▶ Attività
- A) Nel brano sugli hotel di lusso, quante transazioni risultano avvenute nel 2022?
- B) Nel brano sugli hotel di lusso, la frase che comincia con «In che modo le aziende familiari» attribuisce alle multinazionali alcune risorse. Elencale tutte.
- C) Prosegui l'intervista sugli hotel di lusso dal punto in cui si interrompe.

▶ Brano di lettura
+-------+

Lusso, hotel familiari vs catene. Cardone: «C’è spazio per tutti»
È forte nel post Covid l’interesse delle catene alberghiere internazionali per le grandi città italiane. Gioielli d’arte in gran parte presidiati da imprenditori locali che hanno in mano alberghi di prestigio. In che modo le aziende familiari di questa fascia potranno sostenere la concorrenza di multinazionali che hanno mezzi finanziari, know how e che possono mettere in campo delle sinergie in grado di abbattere i costi industriali? Mario Cardone, manager dell’hôtellerie con qualche decennio di esperienza, pensa di avere la risposta. E per questo ha fondato Autentico Hospitaliy, di cui è ceo.
La vostra società fornisce consulenza agli hotel a gestione familiare per potersi difendere dalle grandi catene.
«Per essere più precisi, supportiamo strutture alberghiere prevalentemente di famiglia per competere a livello mondiale. Parliamo comunque di strutture d’alta gamma, dal cinque stelle in su».
Non è comunque semplice, dato che le big company hanno un’organizzazione molto strutturata e possono permettersi interventi molto costosi, anche in termini di marketing, e specialisti con esperienza internazionale. Un’impresa familiare che dovesse cambiare la sua organizzazione, oltre a dovere affrontare dei costi molto maggiori, rischierebbe di perdere la sua identità.
«Non stravolgiamo l’organizzazione dell’azienda, se non adeguando qualche elemento strutturale e dei servizi. Piuttosto ci consideriamo una sorta di estensione della struttura per consentirle di confrontarsi con un mercato internazionale. Perché, comunque, la competizione è ormai globale. A tutti i livelli».
L’alta gamma è proprio il segmento assediato dai brand mondiali. Solo nel 2022 ci sono state 46 transazioni e la metà erano società straniere che acquistavano alberghi italiani, quasi tutti di lusso. Perfino a Roma si sono registrate delle acquisizioni di strutture che i proprietari avevano mantenuto per generazioni. Per lei è una buona notizia? O si rischia di perdere l’identità del Paese?

+-------+

Voci salvate:
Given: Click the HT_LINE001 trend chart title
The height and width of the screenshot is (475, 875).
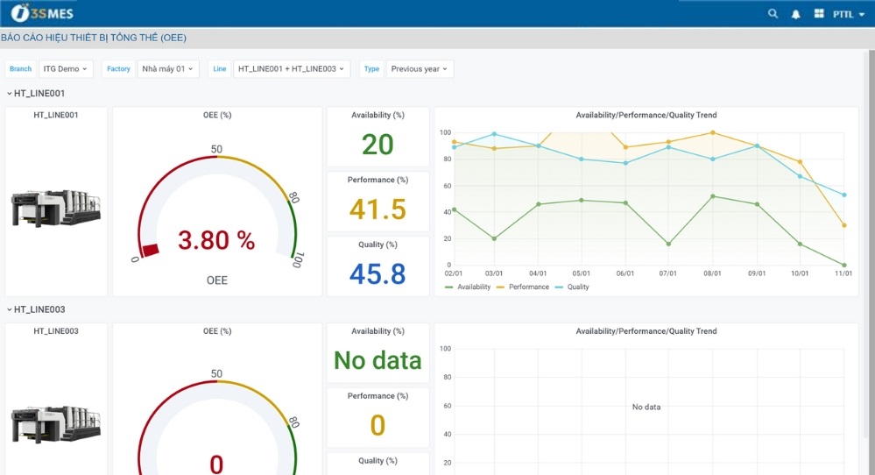Looking at the screenshot, I should click(646, 115).
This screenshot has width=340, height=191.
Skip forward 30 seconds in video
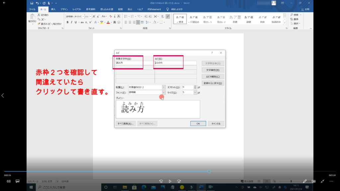pos(179,181)
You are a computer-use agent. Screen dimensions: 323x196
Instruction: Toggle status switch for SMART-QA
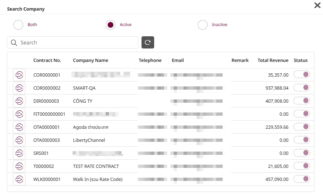click(x=301, y=88)

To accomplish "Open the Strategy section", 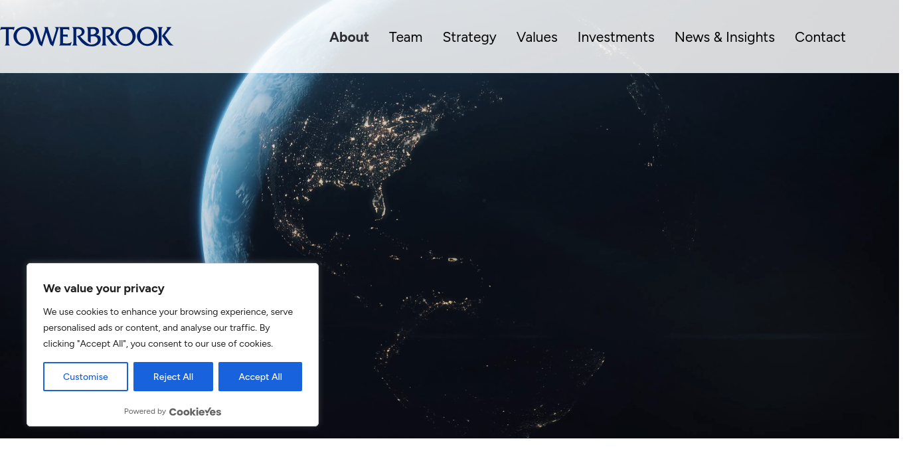I will coord(469,37).
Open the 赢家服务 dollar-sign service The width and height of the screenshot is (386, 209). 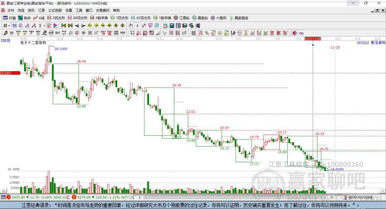pos(239,18)
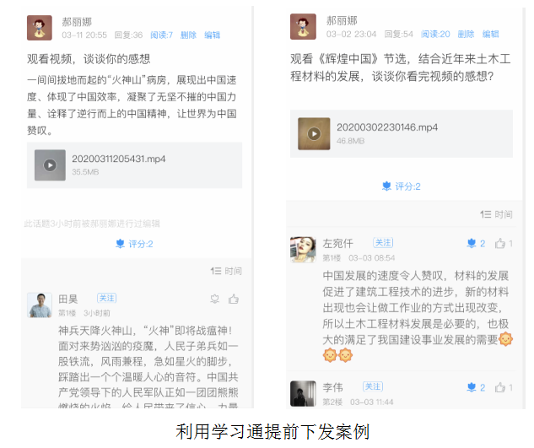Like 李伟's reply with thumbs-up icon

point(500,387)
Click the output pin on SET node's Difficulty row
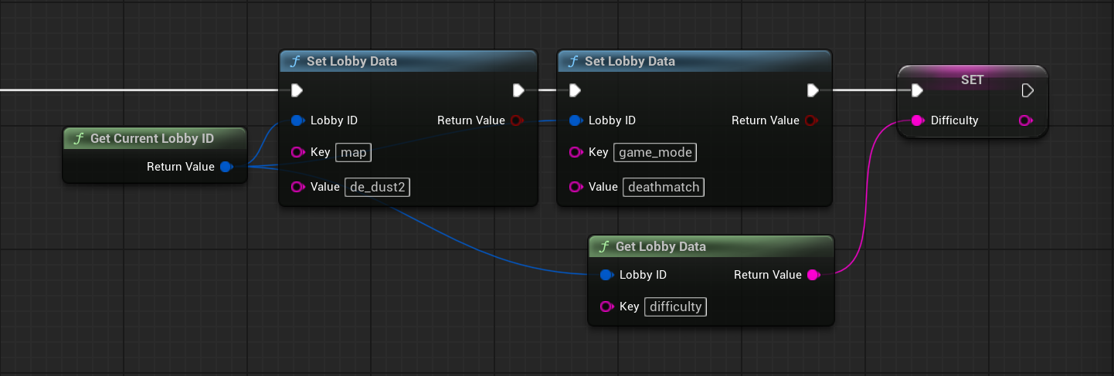1114x376 pixels. (1025, 120)
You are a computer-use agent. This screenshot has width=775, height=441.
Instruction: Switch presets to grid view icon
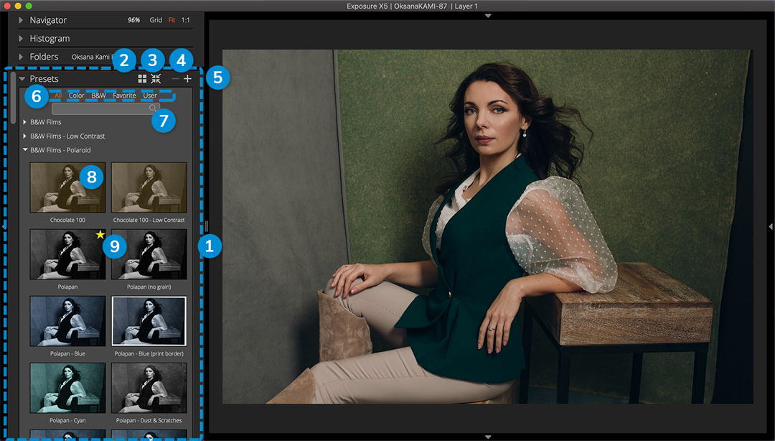[142, 79]
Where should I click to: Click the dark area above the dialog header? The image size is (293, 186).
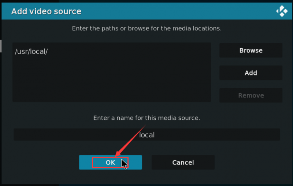(147, 1)
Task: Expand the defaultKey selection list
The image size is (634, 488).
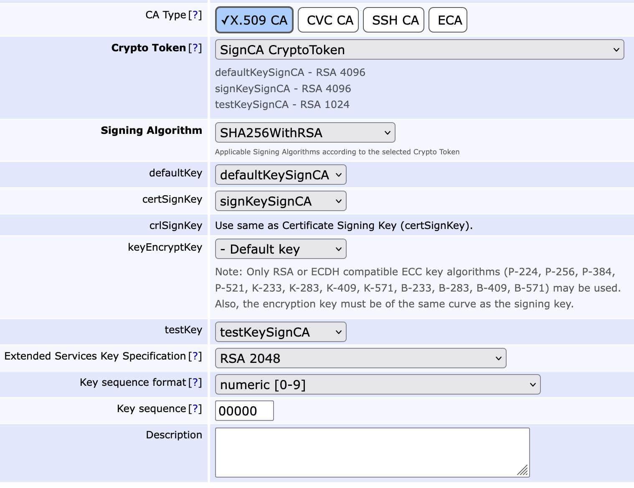Action: [280, 175]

+-------+

▶ Risultati
- A) 46.

- B) Mezzi finanziari; know how; sinergie in grado di abbattere i costi industriali.

- C)
«C’è spazio per gli uni e per gli altri. In effetti, le esigenze di chi viaggia sono diverse e per alcuni è irrinunciabile la grande catena, mentre altri preferiscono comunque l’hotel a carattere familiare. Abbiamo il modello di Milano, dove questo è già successo diversi anni fa. Roma lo sta vivendo adesso ma era scontato che si verificasse questa evoluzione».
Però gli investimenti sono concentrati sulla fascia alta. Mentre il turismo economico sembra alimentare il fenomeno dei B&B e delle strutture a una o due stelle. Non c’è più spazio per il turismo di medio livello?
«Questa tendenza verso l’alto è netta. Nei prossimi tre anni sono previste 60 nuove aperture a cinque stelle. E non si era verificato mai prima d’ora, tant’è che in tutt’Italia contiamo solo 650 strutture a cinque stelle. Ma anche qui c’è spazio per tutti. Bisogna solo imparare a fare sistema sul piano della commercializzazione, del marketing e della promozione».
D’altra parte, voi stessi non vi occupate delle strutture di medio livello.
«È lì che ancora l’Italia deve recuperare terreno. Ma in realtà abbiamo creato un programma ad hoc proprio per le strutture a 4 stelle. Il progetto è partito da pochi mesi e l’abbiamo chiamato Prestigio Collection. È in questa fascia che il Paese perde competitività con i suoi diretti concorrenti del Mediterraneo».